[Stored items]
━━━━━━━━━━━━━━━━━━━━━━━━━━━━━━
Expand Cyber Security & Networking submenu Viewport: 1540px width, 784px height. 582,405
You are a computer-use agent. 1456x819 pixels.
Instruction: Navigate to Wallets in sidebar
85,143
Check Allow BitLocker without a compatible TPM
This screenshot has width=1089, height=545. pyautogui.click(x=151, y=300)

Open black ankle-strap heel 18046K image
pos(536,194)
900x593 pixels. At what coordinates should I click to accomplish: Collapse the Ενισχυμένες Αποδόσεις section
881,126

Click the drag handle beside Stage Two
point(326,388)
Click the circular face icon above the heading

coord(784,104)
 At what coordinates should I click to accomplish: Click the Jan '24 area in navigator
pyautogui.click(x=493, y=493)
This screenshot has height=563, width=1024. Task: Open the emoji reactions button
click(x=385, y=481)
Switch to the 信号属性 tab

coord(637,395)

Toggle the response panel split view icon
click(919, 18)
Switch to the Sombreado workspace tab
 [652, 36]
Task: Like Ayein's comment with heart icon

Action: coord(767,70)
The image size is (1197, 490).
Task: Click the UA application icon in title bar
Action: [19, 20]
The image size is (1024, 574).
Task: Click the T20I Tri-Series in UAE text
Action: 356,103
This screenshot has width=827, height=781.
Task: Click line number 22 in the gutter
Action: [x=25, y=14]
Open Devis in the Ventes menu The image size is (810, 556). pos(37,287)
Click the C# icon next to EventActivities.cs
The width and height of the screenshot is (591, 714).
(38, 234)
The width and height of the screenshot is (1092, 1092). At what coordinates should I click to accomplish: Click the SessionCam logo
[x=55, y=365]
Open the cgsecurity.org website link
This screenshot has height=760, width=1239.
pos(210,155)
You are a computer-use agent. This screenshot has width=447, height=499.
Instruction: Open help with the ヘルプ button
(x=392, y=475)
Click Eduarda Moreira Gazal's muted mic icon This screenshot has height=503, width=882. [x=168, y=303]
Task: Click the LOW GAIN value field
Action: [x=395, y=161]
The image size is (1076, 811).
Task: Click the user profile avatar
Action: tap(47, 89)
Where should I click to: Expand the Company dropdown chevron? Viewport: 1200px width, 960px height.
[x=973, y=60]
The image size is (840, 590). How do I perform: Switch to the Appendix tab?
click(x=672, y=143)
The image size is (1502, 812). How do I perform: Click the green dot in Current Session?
━━━━━━━━━━━━━━━━━━━━━━━━━━━━━━
## [Your goal]
Among the entries above, how many lines hold the word "computer"? Reply with only that number.

## [Result below]
2